>> Begin Source excerpt

Engaging Post-Christian Culture: Bonhoeffer’s Religionless Christianity

This guest post is by Prayson Daniel. Prayson, who blogs at With All I Am, has been using Faithlife Groups since 2012, and created the Natural Theology group. Prayson is from Tanzania, and he earned his BA at Harvest Bible College. He is currently pursuing his graduate studies at Aalborg University in Denmark. Prayson’s greatest desire is to inspire others to admire God through critical thinking.

What does engaging post-Christian culture mean?

“What keeps gnawing at me is the question, what is Christianity, or who is Christ actually for us today? The age when we could tell people that with words—whether with theological or with pious words—is past, as is the age of inwardness and of conscience, and that means the age of religion altogether. We are approaching a completely religionless age; people as they are now simply cannot be religious anymore. Even those who honestly describe themselves as ‘religious’ aren’t really practicing that at all; they presumably mean something quite different by ‘religious.’” —Dietrich Bonhoeffer

We have approached a “religionless” age. Some call it a post-Christian world. Ethics and politics are no longer directly influenced by religious beliefs. For many self-describing Christians, their lives show no visible difference from unbelievers—they are not engaging post-Christian culture.
“What is Christianity, or who is Christ actually for us today?” was the question that persistently bedeviled Bonhoeffer during his solitary confinement ward at Berlin-Tegel Military Detention Center. Bonhoeffer was imprisoned for his participation in a failed plot to assassinate Hitler. Tegel was where he spent his last eighteen months in the world he saw coming of age. He was executed on April 8, 1945.

During his time in Berlin-Tegel, Bonhoeffer wrote his final letters to those closest to him, and explored the most pressing questions in his final days. These writings are available to us as Letters and Papers from Prison. In his letters and notes, the question arose, what is Christianity today? In his correspondence with his best friend, Eberhard Bethge (April–July 1944), Bonhoeffer offered some of the most bewildering and exciting questions and ideas to help Christians faithfully engage with a “post-Christian” world.

>> End Source excerpt

# Job 1
On what date was Bonhoeffer executed, according to the Bonhoeffer post?
# Job 2
State whether each statement agrees with the Bonhoeffer post, and quote the words that decide it: (a) Bonhoeffer was imprisoned for taking part in a failed plot to assassinate Hitler. (b) Bonhoeffer spent his last three years at Tegel. (c) Bonhoeffer's correspondence with Eberhard Bethge took place in 1943.
The material has no connection to the Bonhoeffer post.

>> Begin Given material

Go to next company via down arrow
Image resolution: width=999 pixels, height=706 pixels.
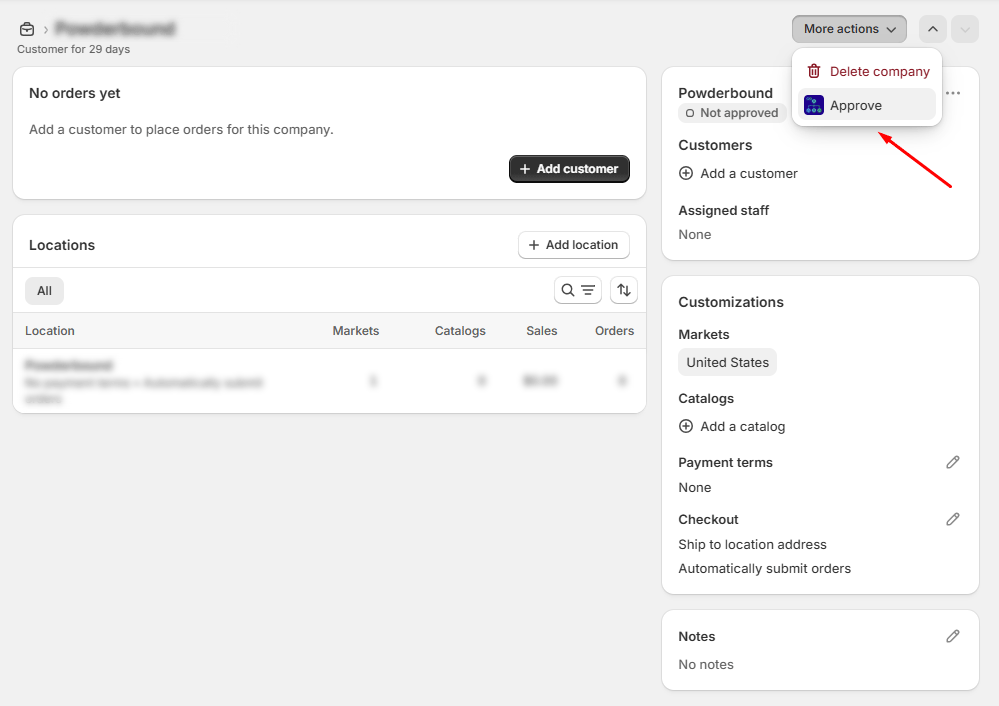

>> End Given material

# Correct output 1
April 8, 1945.

# Correct output 2
(a) Yes: "Bonhoeffer was imprisoned for his participation in a failed plot to assassinate Hitler."
(b) No: "Tegel was where he spent his last eighteen months in the world he saw coming of age."
(c) No: "In his correspondence with his best friend, Eberhard Bethge (April–July 1944)"